# taz.de -- Regierungskrise in Österreich: Auf der anderen Seite der Brandmauer
> Österreichs Parteien kennen weder eine Brandmauer, noch haben sie aus dem
> Erfolg der rechtsradikalen FPÖ gelernt. Sie sind unfähig zur
> Selbstkritik.
IMG Bild: Karl Nehammer (ÖVP) gibt den Abbruch der Koalitionsverhandlungen bekannt und löst damit die Regierungskrise aus
Die rechtsradikale Freiheitliche Partei Österreichs (FPÖ) blickt auf ihr
erfolgreichstes Jahr überhaupt zurück: [1][gewonnene EU-Wahl], der erste
FPÖ-Landeshauptmann seit Jahrzehnten, vor allem aber der Sieg bei der
[2][Nationalratswahl. 28,9 Prozent] wählten die „Freiheitlichen“, die
Österreich zum illiberalen Staat nach ungarischem Vorbild umbauen wollen.
Wie mit der extremen Rechten umgehen? Diese Frage stellt sich in Österreich
nicht zum ersten Mal.
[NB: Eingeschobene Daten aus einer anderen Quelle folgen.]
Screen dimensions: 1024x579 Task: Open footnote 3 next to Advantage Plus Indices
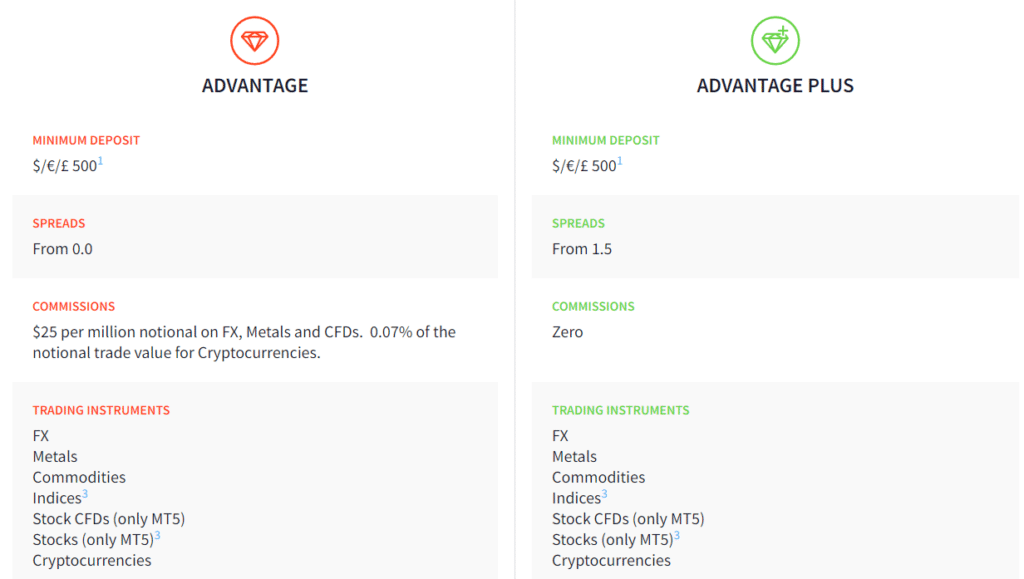click(604, 494)
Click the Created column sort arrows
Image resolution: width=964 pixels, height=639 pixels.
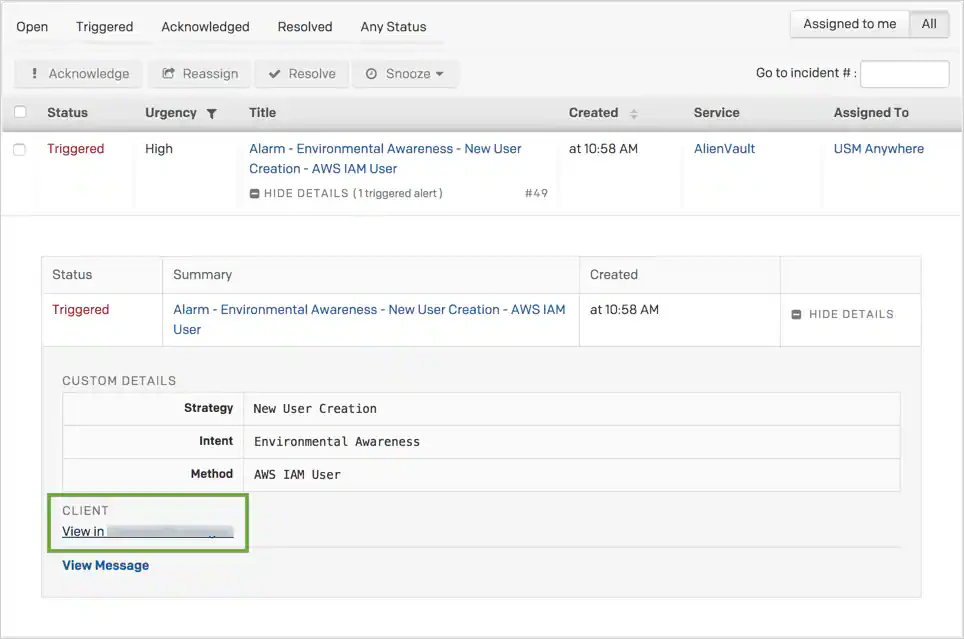tap(634, 114)
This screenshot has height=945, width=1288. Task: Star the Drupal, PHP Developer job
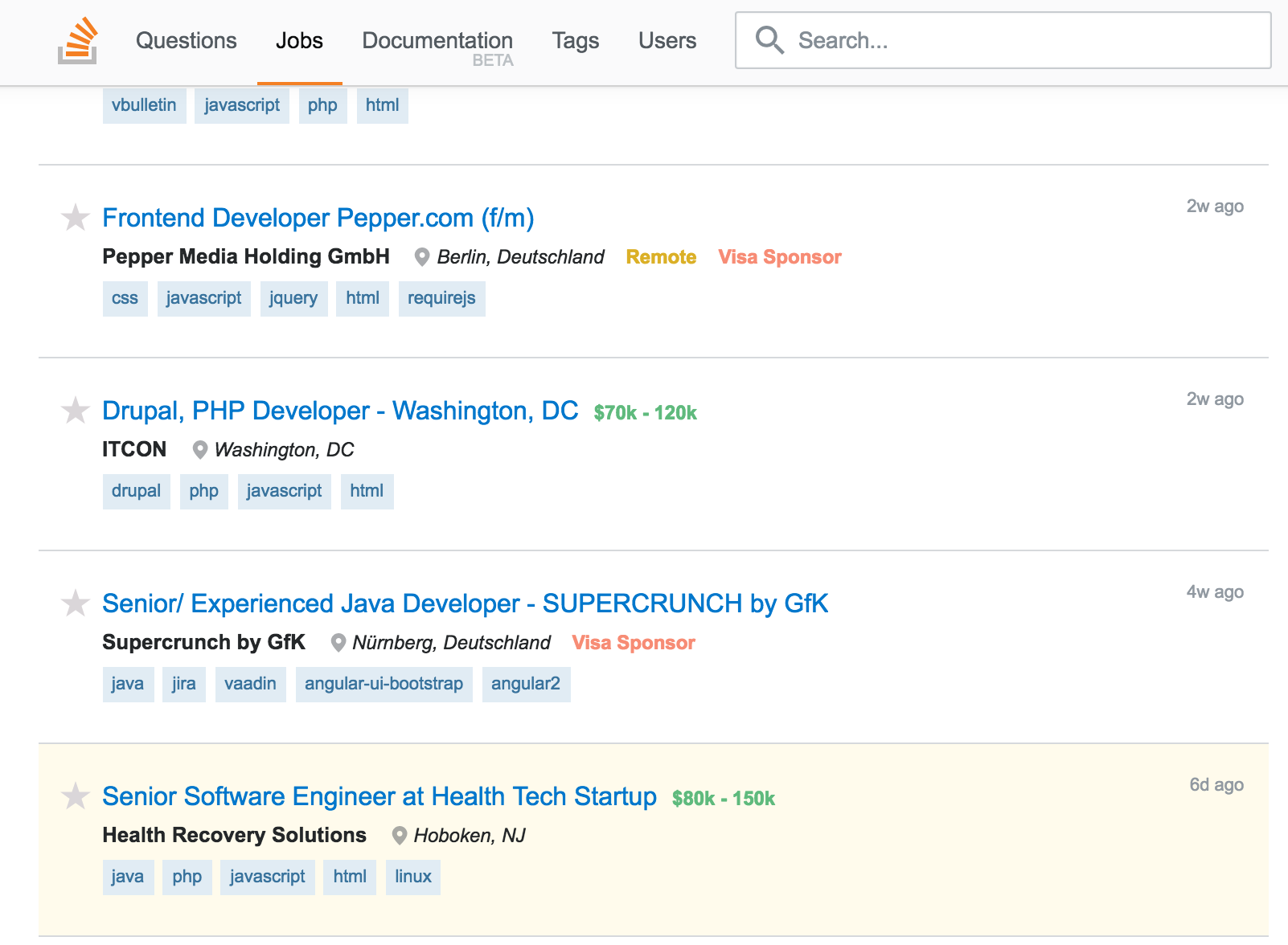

Anders als in Deutschland gibt es keine Brandmauer
nach rechts außen. Es gab sie auch nie, jedenfalls nicht explizit. Lange
spielte die 1956 gegründete FPÖ keine Rolle, denn ÖVP und SPÖ teilten sich
die Republik untereinander auf.
Mitte der 1980er Jahre begann der FPÖ-Erfolgslauf unter Jörg Haider, der
vor allem auf Ausländerfeindlichkeit setzte. Seitdem hat die Partei zweimal
auf Bundesebene mitregiert. Sie schafft es immer wieder, fast alle
Proteststimmen auf sich zu ziehen. Trotz ihrer vielen Skandale.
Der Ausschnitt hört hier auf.